Altogether, Josi’s treatment of the question “of the triangular relationship between history, memory, and literature” (p. 151) is interesting. The book makes for smooth reading, and the Author clearly has carried out an extensive bibliographical research.
In my view, it would have been useful to elaborate further on the comparison between some crucial points in the historic events and in the four narratives. One of these points concerns the area in Rome called “Ghetto” even today, that is the area where for three centuries, until the mid-19th century, all Jews had been forced to live. In the summer of 1943, Debenedetti, Morante and Loy, who was a child at the time, did not live in the former Roman ghetto (irrespective of their religious affiliation), whereas Foa was born in Turin in 1944. Later, Foa lived in a flat in that part of town, and this drove her to write a book on the persecution that had taken place in that casa nel ghetto (house in the ghetto). The other three writers, on the other hand, on 16 October were living (or had sought refuge) in other parts of town or other localities. Moreover, the arrests on that day were carried out all over Rome. Nevertheless, in his book Debenedetti focuses specifically on what happened in the ghetto, and the same is true for Morante and at least partially for Loy. The quality of their books has strongly contributed to fix in the cultural memory the idea of “the ghetto” as “the place” of the round-up, thus almost establishing a connection between the Nazi round-up and the policy of the old Papal States.

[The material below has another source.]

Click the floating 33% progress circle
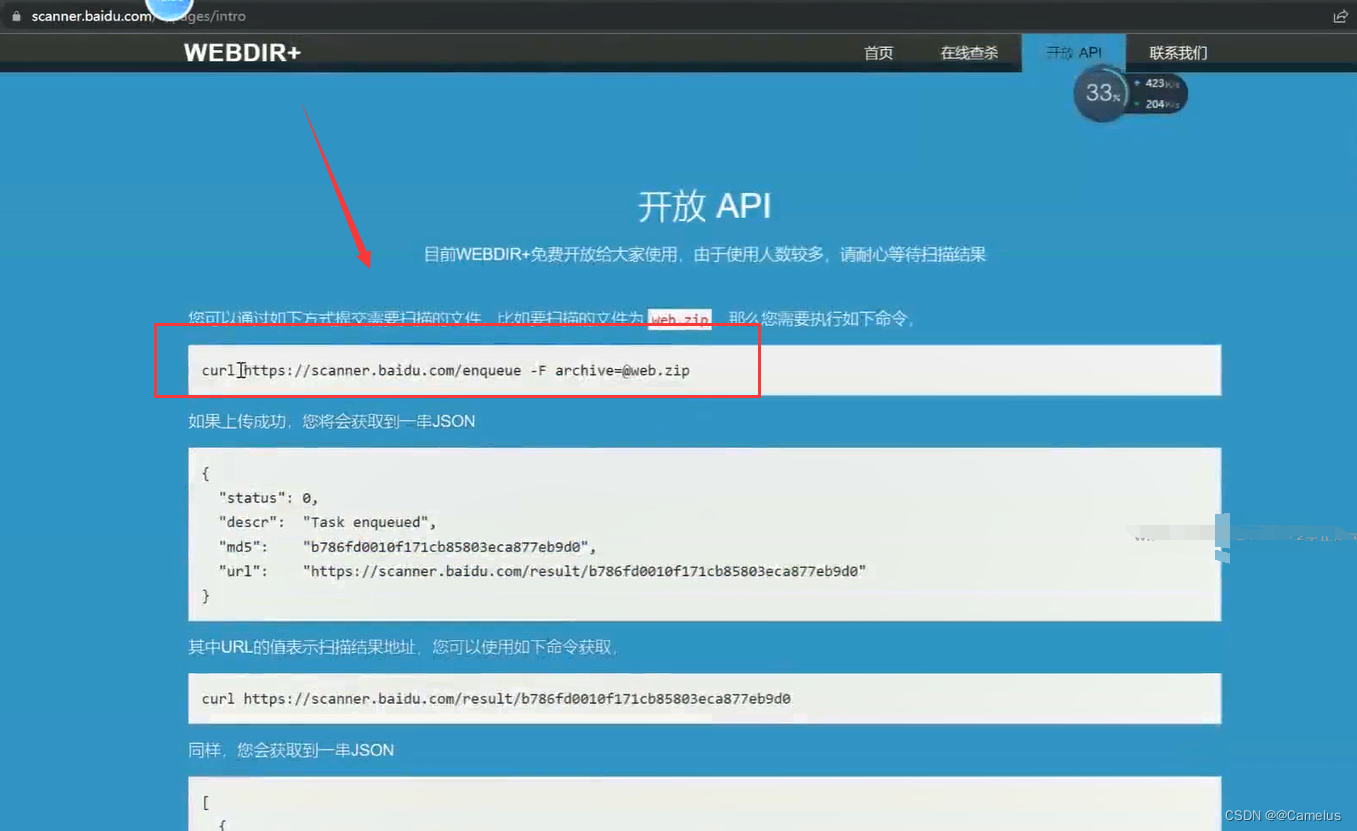This screenshot has height=831, width=1357. [1100, 93]
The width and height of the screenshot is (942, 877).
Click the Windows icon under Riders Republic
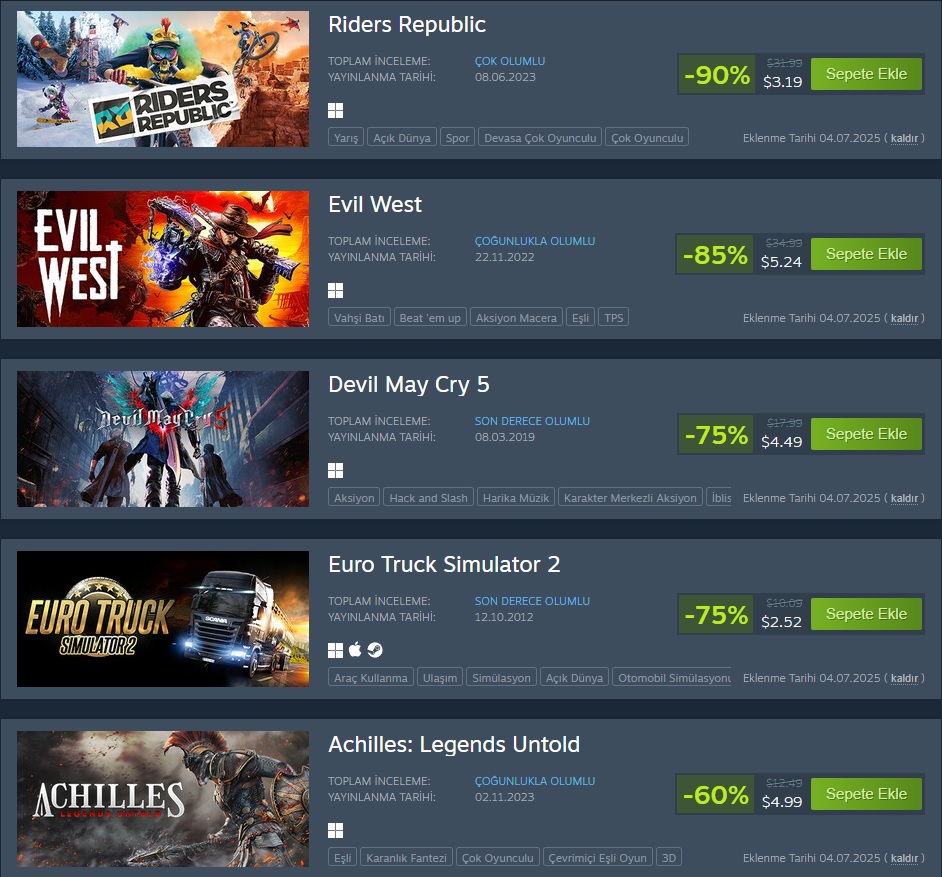coord(335,111)
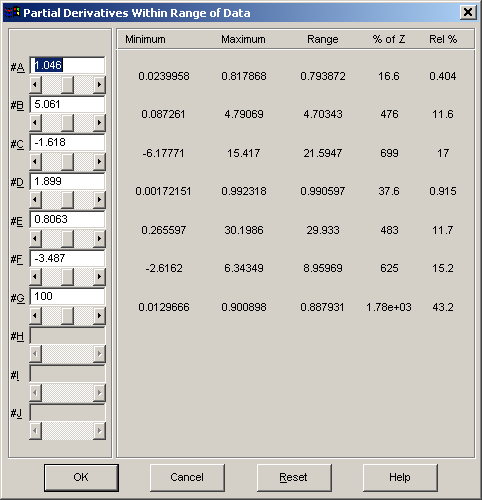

The Author has shown excellent capabilities in this book, and I hope she will expand her work to also include this kind of subtopics.
Michele Sarfatti, CDEC
Mara Josi,Rome 16 October 1943: History, Memory, Literature (Cambridge: Legenda, 2023), pp. 179.
1 Giacomo Debenedetti, “16 ottobre 1943,” in Mercurio. Mensile di politica, arte, scienze 1, no. 4 (1944), 75-97. English edition: Giacomo Debenedetti, October 16, 1943; Eight Jews (Notre Dame, IN: University of Notre Dame Press, 2001).
2 Elsa Morante, La Storia. Romanzo (Turin: Einaudi, 1974). English edition: Elsa Morante, History: A novel (New York: Knopf, 1977).
3 Rosetta Loy, La parola ebreo (Turin: Einaudi, 1997). English edition: Rosetta Loy, First Words: A Childhood in Fascist Italy (New York: Metropolitan Books/Henry Holt, 2000).
4 Anna Foa, Portico d’Ottavia 13. Una casa del ghetto nel lungo inverno del ‘43 (Rome: Laterza, 2013).
5 Anna Foa, Portico d’Ottavia. Illustrazioni di Matteo Berton (Rome: Laterza, 2015).